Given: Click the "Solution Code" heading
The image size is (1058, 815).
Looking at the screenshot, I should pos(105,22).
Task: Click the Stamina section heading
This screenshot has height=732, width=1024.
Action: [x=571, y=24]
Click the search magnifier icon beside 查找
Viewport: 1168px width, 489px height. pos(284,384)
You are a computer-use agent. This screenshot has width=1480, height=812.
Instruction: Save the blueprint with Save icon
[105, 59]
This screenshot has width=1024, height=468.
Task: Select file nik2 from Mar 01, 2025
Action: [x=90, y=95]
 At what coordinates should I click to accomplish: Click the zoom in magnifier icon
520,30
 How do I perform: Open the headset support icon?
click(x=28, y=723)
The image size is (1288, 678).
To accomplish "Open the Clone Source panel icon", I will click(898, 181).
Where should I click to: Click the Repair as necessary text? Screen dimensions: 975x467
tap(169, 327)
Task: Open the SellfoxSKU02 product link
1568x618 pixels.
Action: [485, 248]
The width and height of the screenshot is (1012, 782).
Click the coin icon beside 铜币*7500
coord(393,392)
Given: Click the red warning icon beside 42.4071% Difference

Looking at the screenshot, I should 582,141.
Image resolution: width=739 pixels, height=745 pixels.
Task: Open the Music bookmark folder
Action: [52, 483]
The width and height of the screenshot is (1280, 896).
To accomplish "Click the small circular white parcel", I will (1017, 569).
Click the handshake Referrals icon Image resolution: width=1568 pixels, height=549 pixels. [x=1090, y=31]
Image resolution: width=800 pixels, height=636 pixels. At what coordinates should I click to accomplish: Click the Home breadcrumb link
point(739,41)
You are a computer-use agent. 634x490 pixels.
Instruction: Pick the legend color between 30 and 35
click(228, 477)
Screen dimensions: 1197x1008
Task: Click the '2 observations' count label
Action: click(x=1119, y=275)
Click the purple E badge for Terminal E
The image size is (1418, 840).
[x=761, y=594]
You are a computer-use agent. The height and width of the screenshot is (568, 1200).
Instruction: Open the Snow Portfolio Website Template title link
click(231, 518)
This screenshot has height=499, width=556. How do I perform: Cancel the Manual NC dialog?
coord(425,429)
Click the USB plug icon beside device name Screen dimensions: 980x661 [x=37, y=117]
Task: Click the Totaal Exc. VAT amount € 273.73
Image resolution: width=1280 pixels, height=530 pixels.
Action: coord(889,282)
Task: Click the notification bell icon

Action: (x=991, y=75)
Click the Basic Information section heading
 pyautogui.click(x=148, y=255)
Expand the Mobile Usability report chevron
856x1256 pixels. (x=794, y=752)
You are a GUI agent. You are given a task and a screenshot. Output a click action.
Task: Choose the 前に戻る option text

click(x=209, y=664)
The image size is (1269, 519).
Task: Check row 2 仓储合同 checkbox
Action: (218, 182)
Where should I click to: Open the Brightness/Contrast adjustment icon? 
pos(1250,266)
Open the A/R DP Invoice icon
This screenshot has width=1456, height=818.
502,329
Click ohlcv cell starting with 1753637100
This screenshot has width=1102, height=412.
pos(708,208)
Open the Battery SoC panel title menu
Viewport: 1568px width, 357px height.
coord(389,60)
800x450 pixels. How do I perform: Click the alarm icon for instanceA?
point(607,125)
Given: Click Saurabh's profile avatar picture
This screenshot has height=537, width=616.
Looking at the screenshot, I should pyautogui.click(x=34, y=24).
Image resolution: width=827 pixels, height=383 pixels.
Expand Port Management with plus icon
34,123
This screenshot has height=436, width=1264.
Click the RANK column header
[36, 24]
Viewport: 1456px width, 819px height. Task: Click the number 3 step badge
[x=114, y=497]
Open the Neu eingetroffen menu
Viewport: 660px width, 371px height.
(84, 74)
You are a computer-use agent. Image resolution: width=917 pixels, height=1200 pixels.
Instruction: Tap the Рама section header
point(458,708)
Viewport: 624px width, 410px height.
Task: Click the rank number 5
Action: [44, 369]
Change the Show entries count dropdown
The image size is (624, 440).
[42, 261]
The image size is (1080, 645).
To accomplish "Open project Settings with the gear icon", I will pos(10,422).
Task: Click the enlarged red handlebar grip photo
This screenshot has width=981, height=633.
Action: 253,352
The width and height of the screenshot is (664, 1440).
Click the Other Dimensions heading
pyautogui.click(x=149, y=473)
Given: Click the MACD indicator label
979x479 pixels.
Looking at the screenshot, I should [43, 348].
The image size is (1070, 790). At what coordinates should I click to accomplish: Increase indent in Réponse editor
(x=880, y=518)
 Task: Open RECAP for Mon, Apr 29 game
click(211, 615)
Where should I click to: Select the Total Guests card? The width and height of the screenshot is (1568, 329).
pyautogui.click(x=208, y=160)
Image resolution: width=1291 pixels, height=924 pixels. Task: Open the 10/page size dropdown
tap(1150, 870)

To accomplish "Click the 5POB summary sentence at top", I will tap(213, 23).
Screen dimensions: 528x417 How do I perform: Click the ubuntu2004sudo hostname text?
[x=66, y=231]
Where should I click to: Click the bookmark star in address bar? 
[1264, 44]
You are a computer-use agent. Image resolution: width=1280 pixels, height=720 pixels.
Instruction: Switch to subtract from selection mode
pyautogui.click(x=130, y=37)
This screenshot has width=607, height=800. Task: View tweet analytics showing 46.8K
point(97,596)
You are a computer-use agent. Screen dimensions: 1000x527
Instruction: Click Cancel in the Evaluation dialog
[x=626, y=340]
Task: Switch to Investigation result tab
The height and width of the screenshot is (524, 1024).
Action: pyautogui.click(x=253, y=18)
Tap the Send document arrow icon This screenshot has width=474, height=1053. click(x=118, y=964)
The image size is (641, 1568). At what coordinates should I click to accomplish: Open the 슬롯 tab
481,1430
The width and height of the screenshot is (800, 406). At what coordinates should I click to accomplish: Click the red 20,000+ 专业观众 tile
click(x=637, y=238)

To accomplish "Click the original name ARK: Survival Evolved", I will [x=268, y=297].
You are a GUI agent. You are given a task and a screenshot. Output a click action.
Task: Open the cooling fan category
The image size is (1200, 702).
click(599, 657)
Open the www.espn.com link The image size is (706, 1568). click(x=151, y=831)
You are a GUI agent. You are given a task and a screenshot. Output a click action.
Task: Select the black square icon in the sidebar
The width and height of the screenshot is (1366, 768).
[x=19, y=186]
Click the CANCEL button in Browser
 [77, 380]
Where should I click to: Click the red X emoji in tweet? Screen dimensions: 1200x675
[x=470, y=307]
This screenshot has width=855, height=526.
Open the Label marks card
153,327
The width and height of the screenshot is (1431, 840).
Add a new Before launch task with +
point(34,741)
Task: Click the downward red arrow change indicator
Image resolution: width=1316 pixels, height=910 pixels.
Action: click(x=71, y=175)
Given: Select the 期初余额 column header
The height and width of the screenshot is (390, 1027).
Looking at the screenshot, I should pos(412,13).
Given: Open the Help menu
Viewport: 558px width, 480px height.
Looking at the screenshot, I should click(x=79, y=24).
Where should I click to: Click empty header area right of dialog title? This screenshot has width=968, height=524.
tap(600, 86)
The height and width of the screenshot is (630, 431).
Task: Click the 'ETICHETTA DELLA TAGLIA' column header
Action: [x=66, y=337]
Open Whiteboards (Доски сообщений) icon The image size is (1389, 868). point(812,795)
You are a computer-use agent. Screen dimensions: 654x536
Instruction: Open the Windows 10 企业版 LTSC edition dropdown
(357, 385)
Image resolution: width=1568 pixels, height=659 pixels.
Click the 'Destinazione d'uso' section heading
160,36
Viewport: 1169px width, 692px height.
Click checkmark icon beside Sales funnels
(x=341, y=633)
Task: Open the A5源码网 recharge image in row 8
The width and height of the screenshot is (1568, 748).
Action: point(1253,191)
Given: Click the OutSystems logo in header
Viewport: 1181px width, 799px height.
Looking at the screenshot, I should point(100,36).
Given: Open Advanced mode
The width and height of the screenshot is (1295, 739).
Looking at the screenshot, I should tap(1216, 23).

....................

» Assignment: Write down exactly the span of lines above from the one containing "You are a computer-use agent. Screen dimensions: 1000x527" to the one containing "You are a computer-use agent. Screen dimensions: 654x536", both ends included.

» Task response:
You are a computer-use agent. Screen dimensions: 1000x527
Instruction: Click Cancel in the Evaluation dialog
[x=626, y=340]
Task: Switch to Investigation result tab
The height and width of the screenshot is (524, 1024).
Action: pyautogui.click(x=253, y=18)
Tap the Send document arrow icon This screenshot has width=474, height=1053. click(x=118, y=964)
The image size is (641, 1568). At what coordinates should I click to accomplish: Open the 슬롯 tab
481,1430
The width and height of the screenshot is (800, 406). At what coordinates should I click to accomplish: Click the red 20,000+ 专业观众 tile
click(x=637, y=238)

To accomplish "Click the original name ARK: Survival Evolved", I will [x=268, y=297].
You are a GUI agent. You are given a task and a screenshot. Output a click action.
Task: Open the cooling fan category
The image size is (1200, 702).
click(599, 657)
Open the www.espn.com link The image size is (706, 1568). click(x=151, y=831)
You are a GUI agent. You are given a task and a screenshot. Output a click action.
Task: Select the black square icon in the sidebar
The width and height of the screenshot is (1366, 768).
[x=19, y=186]
Click the CANCEL button in Browser
 [77, 380]
Where should I click to: Click the red X emoji in tweet? Screen dimensions: 1200x675
[x=470, y=307]
This screenshot has width=855, height=526.
Open the Label marks card
153,327
The width and height of the screenshot is (1431, 840).
Add a new Before launch task with +
point(34,741)
Task: Click the downward red arrow change indicator
Image resolution: width=1316 pixels, height=910 pixels.
Action: click(x=71, y=175)
Given: Select the 期初余额 column header
The height and width of the screenshot is (390, 1027).
Looking at the screenshot, I should pos(412,13).
Given: Open the Help menu
Viewport: 558px width, 480px height.
Looking at the screenshot, I should click(x=79, y=24).
Where should I click to: Click empty header area right of dialog title? This screenshot has width=968, height=524.
tap(600, 86)
The height and width of the screenshot is (630, 431).
Task: Click the 'ETICHETTA DELLA TAGLIA' column header
Action: [x=66, y=337]
Open Whiteboards (Доски сообщений) icon The image size is (1389, 868). point(812,795)
You are a computer-use agent. Screen dimensions: 654x536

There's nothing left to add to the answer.